The company, SuperAwesome, has developed an advertising platform that claims a reach of 250 million children worldwide through partners with multiple online networks. It counts Hasbro, mattel and Lego among the brands it works with.
The technology behind it does not target kids' behaviour or track their activity, a facet that is allowing it to grow in an increasingly regulated environment. It comes as some of the world's biggest online networks look to open up the advertising market for children, with Google's YouTube, Amazon and Sky all introducing new initiatives to tap into the market.
Financiers in the Series A round include London based investors IBIS TMT, Twenty Ten Capital and Sandbox and Company. Existing investors, including the London-based venture capital firm Hoxton Ventures, of which Mr Collins is a partner, also participated in the funding round.
Mr Collins said that the company will use the money to expand more quickly, particularly in the US and Southeast Asian markets. He said that the company was on track to quadruple its growth in 2015 and that it expected to see revenues of $100m "over the next couple of years".

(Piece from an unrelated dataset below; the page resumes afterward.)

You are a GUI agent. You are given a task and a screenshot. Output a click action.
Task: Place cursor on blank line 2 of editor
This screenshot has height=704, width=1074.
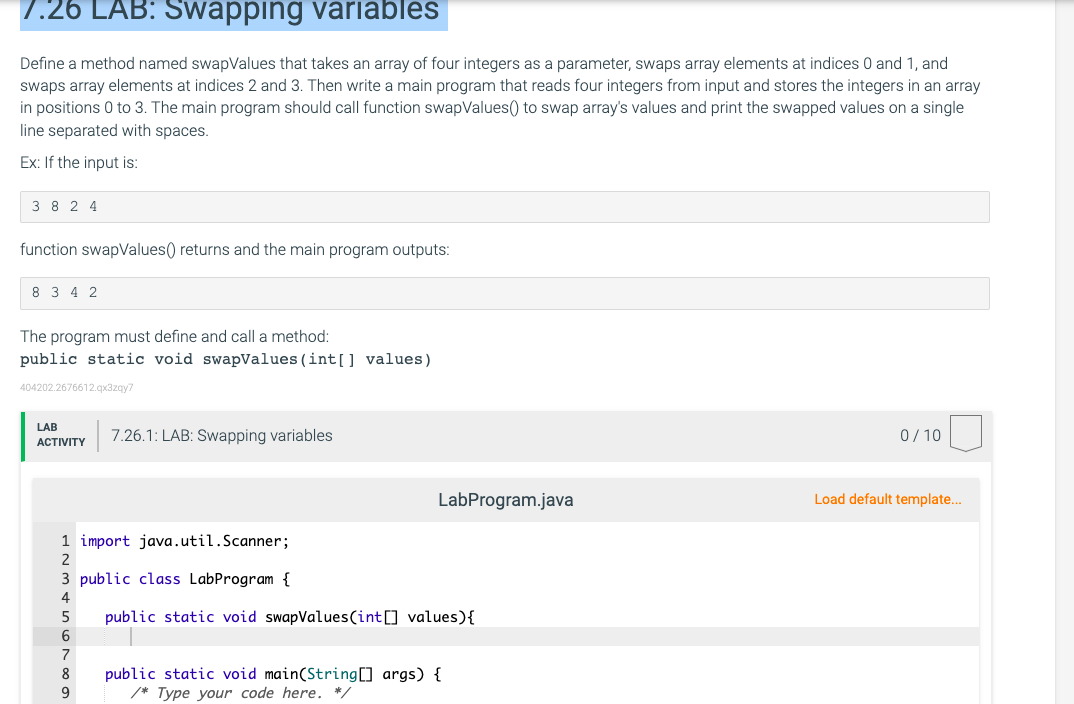click(x=300, y=560)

"When we started SuperAwesome, the objective was always to become the global digital kids marketing platform," Mr Collins said. "Nobody has done this. Most of the major media companies are concentrated in one or two territories. So the faster we build out this global kid-safe infrastructure to connect brands with content, the larger we grow this market."
Mr Collins was a co-founder of the gaming company DemonWare, sold to industry giant Activision in 2007. He also founded Jolt Online, a social gaming network sold to GameStop in 2009.
"We are starting to put the tools in place for this market," he added. "You haven't seen the money from venture capitalists going to kids' ad platforms and tools. But once you do, you are going to see the ad dollars really start to flow."